EXERCISE PASSAGE:
================
Looking ahead to life after your death does not spark excitement in many. However, failing to do so may have serious consequences for the people you love most.
Even if you do not want to hash out a complex estate plan, doing something is better than letting a difficult situation befall your loved ones. Make building your plans for after-death a priority, and start making decisions to benefit your family.
What documents do you need in an estate plan?
There are a variety of documents that may combine to form a comprehensive estate plan.
If you want to help your family after your death, start by creating a will. It is the instrument that goes through court after you die. Without a will, probate drags, and your loved ones may become stuck without access to assets and property.
Your estate plan may incorporate documents that care for you in difficult times. An advance directive sets out your desires and wishes regarding your medical care should you lose the ability to speak or have the mental capacity to decide.
Power of attorney
Like an advance directive, a power of attorney may benefit you when you need it most. This document appoints someone you choose to make medical and financial decisions for you. A medical power of attorney follows the wishes set out in your medical directive and living will. A financial power of attorney can access your assets and debts to pay for your care.
A trust can expedite the disbursement of property to loved ones outside of probate court. A trust is not part of your estate and does not go through court. Beneficiaries and trustees may open it whenever you pass, or the terms of the trust allow it.
Having a practical estate plan can help your family at their lowest point.
================
(Stored items)
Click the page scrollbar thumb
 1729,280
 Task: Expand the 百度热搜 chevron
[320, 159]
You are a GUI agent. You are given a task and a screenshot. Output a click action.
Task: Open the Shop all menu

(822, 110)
================
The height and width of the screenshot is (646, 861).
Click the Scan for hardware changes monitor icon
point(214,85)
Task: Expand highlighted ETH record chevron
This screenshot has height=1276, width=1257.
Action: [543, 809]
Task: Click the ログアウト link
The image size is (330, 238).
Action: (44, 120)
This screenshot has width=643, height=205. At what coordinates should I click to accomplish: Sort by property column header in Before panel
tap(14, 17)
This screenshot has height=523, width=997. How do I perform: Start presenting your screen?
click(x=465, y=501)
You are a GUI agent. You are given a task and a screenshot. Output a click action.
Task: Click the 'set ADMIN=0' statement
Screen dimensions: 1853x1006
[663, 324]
================
In the estate planning text, condense the paragraph that begins "Like an advance directive, a power of attorney" into a short bulleted list that keeps its main facts.

- A power of attorney, like an advance directive, may help you when you need it most.
- It names someone you choose to make medical and financial decisions for you.
- A medical power of attorney follows the wishes in your medical directive and living will.
- A financial power of attorney can access your assets and debts to pay for your care.